Moreover, this research highlights the importance of early intervention during adolescence to prevent irreversible neurocognitive damage linked to alcohol abuse. Integrating microbiota-targeted strategies could complement existing psychosocial and pharmacological approaches.
Conclusion
In summary, this study provides compelling evidence that synbiotic supplementation reverses alcohol-induced gut dysbiosis, restores essential microbial metabolites, and ameliorates cognitive impairments through modulation of the microbiota-gut-brain axis. Targeting this axis represents a promising therapeutic avenue for mitigating the long-term consequences of adolescent alcohol exposure.
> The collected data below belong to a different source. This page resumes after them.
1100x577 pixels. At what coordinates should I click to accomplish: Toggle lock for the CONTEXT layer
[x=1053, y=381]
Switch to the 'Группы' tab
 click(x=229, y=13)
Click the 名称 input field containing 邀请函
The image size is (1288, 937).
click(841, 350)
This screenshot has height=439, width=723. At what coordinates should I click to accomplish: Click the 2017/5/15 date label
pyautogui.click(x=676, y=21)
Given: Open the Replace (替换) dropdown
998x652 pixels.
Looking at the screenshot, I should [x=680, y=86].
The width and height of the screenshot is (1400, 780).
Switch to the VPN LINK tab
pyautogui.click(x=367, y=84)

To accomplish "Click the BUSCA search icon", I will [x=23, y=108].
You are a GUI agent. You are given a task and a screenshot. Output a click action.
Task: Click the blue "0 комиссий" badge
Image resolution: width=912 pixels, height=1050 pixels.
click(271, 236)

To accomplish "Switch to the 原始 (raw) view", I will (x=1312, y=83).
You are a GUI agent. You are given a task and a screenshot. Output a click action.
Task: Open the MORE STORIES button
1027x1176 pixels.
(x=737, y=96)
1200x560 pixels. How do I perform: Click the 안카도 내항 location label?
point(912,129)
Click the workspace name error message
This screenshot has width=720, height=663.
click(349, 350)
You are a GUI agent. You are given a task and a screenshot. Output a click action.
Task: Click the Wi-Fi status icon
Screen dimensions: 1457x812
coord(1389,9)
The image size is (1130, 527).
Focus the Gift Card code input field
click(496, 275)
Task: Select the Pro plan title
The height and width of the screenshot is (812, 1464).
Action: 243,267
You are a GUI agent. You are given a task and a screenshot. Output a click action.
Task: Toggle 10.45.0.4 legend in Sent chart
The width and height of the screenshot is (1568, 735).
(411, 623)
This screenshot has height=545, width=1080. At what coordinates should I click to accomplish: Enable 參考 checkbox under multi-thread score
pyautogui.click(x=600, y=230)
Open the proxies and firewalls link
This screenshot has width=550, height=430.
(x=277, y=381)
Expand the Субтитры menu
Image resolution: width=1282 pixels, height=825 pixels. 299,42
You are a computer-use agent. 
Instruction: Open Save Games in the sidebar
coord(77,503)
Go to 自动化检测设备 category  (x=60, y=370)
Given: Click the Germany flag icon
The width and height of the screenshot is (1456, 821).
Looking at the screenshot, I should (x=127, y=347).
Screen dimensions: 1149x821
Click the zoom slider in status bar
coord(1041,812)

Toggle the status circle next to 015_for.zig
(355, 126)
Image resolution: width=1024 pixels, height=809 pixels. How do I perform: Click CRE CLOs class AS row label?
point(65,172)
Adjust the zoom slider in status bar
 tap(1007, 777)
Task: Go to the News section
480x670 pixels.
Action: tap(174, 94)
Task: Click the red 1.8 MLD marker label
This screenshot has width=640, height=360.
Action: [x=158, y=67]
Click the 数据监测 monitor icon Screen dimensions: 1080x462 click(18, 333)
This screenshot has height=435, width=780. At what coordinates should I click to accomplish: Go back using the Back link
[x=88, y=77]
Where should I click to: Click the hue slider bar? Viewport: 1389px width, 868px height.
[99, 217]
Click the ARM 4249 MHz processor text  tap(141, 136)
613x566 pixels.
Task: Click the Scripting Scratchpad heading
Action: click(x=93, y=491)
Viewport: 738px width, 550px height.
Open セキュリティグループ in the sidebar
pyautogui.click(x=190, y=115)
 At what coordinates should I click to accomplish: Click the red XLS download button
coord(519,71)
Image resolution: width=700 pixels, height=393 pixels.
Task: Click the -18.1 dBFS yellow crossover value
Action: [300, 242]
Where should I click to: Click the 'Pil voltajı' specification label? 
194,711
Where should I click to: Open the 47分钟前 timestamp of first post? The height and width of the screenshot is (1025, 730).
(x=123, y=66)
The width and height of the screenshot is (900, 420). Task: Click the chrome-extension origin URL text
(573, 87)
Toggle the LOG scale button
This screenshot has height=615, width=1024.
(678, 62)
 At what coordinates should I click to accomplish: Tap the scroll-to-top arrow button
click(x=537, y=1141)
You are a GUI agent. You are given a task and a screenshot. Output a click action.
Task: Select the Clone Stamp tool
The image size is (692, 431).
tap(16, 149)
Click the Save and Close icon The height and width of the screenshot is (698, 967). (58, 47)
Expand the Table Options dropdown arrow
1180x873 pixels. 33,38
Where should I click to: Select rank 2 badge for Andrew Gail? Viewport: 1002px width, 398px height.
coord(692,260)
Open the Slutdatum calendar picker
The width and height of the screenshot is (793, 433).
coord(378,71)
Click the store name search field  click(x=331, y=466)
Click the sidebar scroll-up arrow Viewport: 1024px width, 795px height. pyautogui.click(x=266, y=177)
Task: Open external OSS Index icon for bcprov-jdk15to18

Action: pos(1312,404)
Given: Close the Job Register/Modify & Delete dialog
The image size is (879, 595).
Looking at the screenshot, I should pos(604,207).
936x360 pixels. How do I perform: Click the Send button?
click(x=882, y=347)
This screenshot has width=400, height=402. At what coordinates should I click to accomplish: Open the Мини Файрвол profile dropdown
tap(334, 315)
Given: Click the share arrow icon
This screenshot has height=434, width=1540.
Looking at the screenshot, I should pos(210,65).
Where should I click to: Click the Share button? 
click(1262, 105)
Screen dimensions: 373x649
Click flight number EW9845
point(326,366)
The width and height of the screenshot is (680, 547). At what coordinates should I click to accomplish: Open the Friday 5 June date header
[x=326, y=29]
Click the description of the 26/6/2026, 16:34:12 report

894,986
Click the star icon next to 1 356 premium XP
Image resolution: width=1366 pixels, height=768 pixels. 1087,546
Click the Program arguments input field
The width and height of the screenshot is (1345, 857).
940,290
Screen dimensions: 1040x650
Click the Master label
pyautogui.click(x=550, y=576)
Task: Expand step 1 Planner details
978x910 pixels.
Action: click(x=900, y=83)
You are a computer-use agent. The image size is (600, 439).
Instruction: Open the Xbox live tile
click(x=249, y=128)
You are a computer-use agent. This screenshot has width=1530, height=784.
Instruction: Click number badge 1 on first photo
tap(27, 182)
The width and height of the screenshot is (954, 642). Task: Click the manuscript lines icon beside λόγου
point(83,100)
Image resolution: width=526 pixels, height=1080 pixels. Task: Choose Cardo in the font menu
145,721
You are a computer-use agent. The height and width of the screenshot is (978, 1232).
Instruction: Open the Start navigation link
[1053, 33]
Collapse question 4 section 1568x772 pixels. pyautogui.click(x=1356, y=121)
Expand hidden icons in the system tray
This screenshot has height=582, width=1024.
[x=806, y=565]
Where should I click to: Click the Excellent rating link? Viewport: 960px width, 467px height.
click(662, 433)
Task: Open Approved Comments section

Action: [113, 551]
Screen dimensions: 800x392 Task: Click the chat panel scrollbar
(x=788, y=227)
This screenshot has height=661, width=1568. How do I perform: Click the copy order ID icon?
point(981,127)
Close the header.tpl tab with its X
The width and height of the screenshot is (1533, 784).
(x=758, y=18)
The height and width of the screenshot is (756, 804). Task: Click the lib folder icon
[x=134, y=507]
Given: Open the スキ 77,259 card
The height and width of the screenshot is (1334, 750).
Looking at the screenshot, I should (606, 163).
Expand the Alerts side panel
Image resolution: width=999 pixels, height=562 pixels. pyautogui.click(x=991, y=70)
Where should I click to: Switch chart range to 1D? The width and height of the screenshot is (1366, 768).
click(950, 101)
Further translational and clinical research will be critical to harness the full potential of synbiotics in human populations vulnerable to substance-related neurocognitive disorders.
References
1. Barrera-Conde M, Korchevaya E, Kossatz E, et al. Synbiotic intervention reverses alcohol drinking-induced cognitive deficits in adolescent male mice by modulating the microbiota-gut-brain axis. Gut Microbes. 2025;17(1):2551104. doi:10.1080/19490976.2025.2551104.
2. Cryan JF, O’Riordan KJ, Cowan CSM, et al. The Microbiota-Gut-Brain Axis. Physiol Rev. 2019;99(4):1877-2013. doi:10.1152/physrev.00018.2018.
3. Slykerman RF, Hood F, Wickens K, et al. Probiotic supplementation in pregnancy and infancy and subsequent neurodevelopmental outcomes: A systematic review. BJOG. 2017;124(9):1356-1363. doi:10.1111/1471-0528.14670.
4. Leclercq S, Matamoros S, Cani PD, et al. Intestinal permeability, gut-bacterial dysbiosis, and behavioral markers of alcohol-dependence severity. Proc Natl Acad Sci U S A. 2014;111(42):E4485-93. doi:10.1073/pnas.1415174111.